Six Christchurch city councillors opposed to rates going up have been outvoted by their colleagues.
The council today signed off the draft annual plan, and will seek submissions on a potential rates rise of 3.5 percent.
Councillors James Gough, Sam MacDonald, Catherine Chu, Phil Mauger, Aaron Keown and James Daniels voted against the draft budget but 11 other councillors voted for it.
In March the six had called for a 12-month freeze on rate rises to minimise the burden on residents during a challenging economic time.
The recommended budget caps capital spending at $400 million, reduces the organisation's running costs by $23m, and increases the borrowing by $102m.
It also sets aside $118m for the Metro Sports Facility and Multi-Use Arena.
Gough, who has previously advocated for a zero rates increase along with the five other councillors, said he was disappointed not to see the zero rates rise as an option.
"We felt that we weren't a minority in the community but it looks like it might be the case around the council table unfortunately," he said.
Gough said the council must do more to cut its capital and operational expenditure in order to save money.
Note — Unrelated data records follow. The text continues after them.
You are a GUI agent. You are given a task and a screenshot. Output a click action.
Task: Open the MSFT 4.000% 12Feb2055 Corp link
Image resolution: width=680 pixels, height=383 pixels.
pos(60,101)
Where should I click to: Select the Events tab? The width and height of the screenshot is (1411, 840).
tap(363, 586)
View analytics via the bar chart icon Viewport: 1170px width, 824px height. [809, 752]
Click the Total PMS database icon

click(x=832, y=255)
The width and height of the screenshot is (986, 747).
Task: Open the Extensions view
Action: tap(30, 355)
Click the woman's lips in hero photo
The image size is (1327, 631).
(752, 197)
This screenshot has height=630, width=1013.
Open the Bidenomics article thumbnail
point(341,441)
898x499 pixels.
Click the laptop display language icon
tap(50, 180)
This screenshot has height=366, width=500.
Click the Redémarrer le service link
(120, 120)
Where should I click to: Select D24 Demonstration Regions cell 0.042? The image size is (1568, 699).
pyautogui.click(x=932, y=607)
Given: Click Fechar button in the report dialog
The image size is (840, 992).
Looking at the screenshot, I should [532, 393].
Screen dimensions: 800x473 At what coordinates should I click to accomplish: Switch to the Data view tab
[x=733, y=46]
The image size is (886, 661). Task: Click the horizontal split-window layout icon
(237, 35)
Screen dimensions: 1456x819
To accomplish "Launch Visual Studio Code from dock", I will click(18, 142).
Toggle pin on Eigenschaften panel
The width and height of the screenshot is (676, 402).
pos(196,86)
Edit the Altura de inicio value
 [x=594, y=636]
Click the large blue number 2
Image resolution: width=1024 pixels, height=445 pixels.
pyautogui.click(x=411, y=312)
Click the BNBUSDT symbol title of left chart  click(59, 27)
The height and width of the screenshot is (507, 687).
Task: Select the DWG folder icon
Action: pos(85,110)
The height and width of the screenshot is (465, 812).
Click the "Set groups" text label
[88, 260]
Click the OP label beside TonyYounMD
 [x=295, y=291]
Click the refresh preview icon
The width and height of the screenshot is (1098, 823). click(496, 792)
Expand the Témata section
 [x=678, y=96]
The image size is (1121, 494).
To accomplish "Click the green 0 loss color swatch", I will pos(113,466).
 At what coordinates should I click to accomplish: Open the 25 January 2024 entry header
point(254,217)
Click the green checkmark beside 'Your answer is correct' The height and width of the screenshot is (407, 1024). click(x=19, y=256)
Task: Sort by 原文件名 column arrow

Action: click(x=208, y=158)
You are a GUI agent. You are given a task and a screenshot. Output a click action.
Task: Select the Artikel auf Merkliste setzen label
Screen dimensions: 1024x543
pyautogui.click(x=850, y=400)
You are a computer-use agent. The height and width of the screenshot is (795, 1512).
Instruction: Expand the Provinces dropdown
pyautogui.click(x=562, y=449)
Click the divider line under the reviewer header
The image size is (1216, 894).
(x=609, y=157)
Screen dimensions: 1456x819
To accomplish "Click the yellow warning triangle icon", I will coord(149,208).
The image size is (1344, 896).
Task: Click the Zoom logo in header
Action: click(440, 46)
Service, staff cuts predicted
In the draft annual plan report, the council staff said a zero rates rise was in conflict with the central government's policy on New Zealand's economic recovery.
"A zero rates increase would have severe impacts on both back office and frontline services, maintenance and capital works, as well as levels of service," the report said.
"There would be an unprecedented level of staff redundancy and commensurate redundancy costs in the same year that savings are being sought."
Prior to the Covid-19 lockdown, the council was in the process of consulting on a draft annual plan which provided for a 4.65 percent rates increase.
Council staff recommended an overall rates increase of 3.5 percent and an average residential rate rise of 2.23 percent.
For an average house with a value of $508,608 that would mean paying an extra $1.19 a week, or $62.05 a year, the council said.
"We recognised that we had to reduce the average rate increase of 4.65 percent proposed in our initial draft plan, given the gravity of the situation that the organisation and our ratepayers are facing," said council chief executive Dawn Baxendale.
"The revised plan we will be recommending to council reflects the very different financial position and social and economic environment we are now in as a result of the Covid-19 pandemic."
Once a revised draft 2020-21 annual plan has been adopted, a new round of public consultation will be undertaken, starting on 12 June.
The council is not due to finalise its budget until the end of July.